The auditors also said that VIPR teams might not have “the skills and information to perform successfully in the mass transit environment.”

Mr. Pistole said the agency is now retraining VIPR teams based on recommendations in the report and is working to increase the public’s knowledge about them."

screen shot/DHS OIG

Submitted by RB on

To the person who said VIPR's and TSO 's are not LEO's you may be wrong. Federal Air Marshalls make up these teams and they are LEO's and they are armed. I fail to see how any LEO can make a stop without reasonable suspicion or probable cause.

VIPR means snake, snakes trying to destroy our freedoms. I say "Don't Tread On Me".

Submitted by Anonymous on

Get off our trains.

Submitted by Wintermute on

Anonymous said...
"Since VIPR's and TSO's aren't LEOs, can I refuse to answer their illegal lines of questioning until a LEO is present?"

And, once there is a LEO present, STILL don't answer until your lawyer is. Or had that right been taken away, too? Hard to keep track these days...

Submitted by Anonymous on

Shameful. The TSA should be disbanded. If a person decides to protect their self with a lawful weapon that should be allowed, but you guys are anathema.

As Ben Franklin said: "They who can give up essential liberty to obtain a little temporary safety, deserve neither liberty nor safety."

Submitted by Anonymous on

Your vipr teams are useless. They never have and never will catch a "terrorist."

Submitted by Anonymous on

According to all I've read, VIPR team searches are illegal. The legality of administrative searches that appear to violate the 4th Amendment rests tenuously on two 9th Circuit Court cases, US v Davis and US v Pulido-Baquerizo. BOTH of these rulings pertain only to travelers in an airport environment. How do you transfer these court rulings OUTSIDE of an airport? The rulings only apply to the airport and ONLY as you cross the threshold into the "secure" area by means of a TSA check point. These court rulings do not include other mass transit centers. In fact, the legal wording in both these cases are for travelers seeking to fly. The wording in these rulings specifically includes the words “airport” and “fly.”

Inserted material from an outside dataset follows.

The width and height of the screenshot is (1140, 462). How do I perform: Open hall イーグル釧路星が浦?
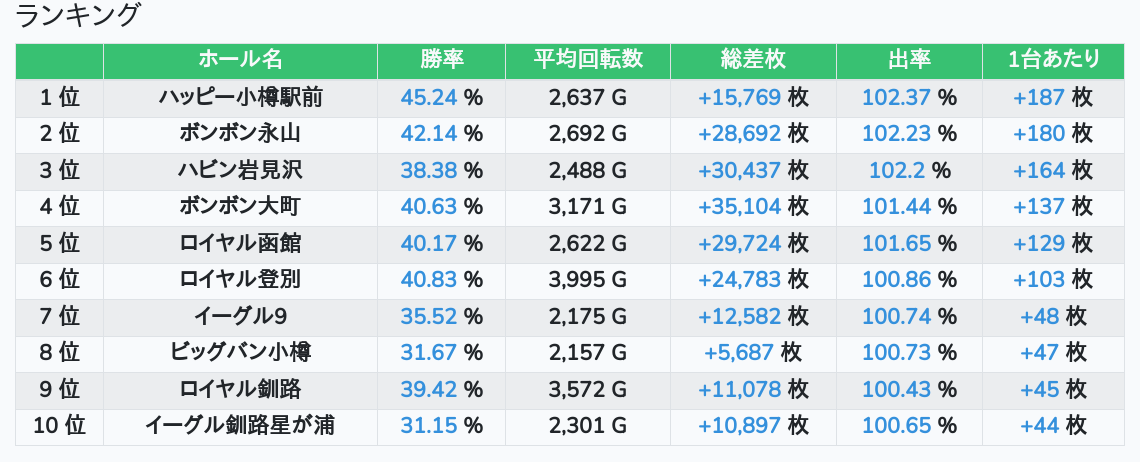[x=240, y=426]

I hope someone eventually sues your pants off.

Submitted by Car Service on

I believe they are effective. More needs to be done though however.

There is plenty of evidence to show how effective they are.

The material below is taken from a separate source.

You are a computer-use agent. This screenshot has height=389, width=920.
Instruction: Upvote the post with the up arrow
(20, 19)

Submitted by Artist Frequent... on

I have to say that the TSA's new expedited lines are wonderrful! Thank you for finally limiting the amount of clothing you have to remove, letting your laptop stay in the carrier, leave liquids bag in my suitcase, and keep shoes on! It has made it so much more slick and gets you through the line so quickly.

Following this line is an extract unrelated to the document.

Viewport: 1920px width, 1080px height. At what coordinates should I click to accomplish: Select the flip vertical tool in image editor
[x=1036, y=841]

Oh, and for those that don't know the "rules of flying", isn't that what blogs like this, Google, travel agents, and even telephones are used for? Sorry, no excuse. When I have had questions, as I did tonight, even though I fly at least monthly, there are still some items I have questions on, such as the one I was trying to find tonight: Can I pack a can of spray paint in my checked luggage? I am guessing so, as it didn't specify contents, just aerosols, so I should be fine.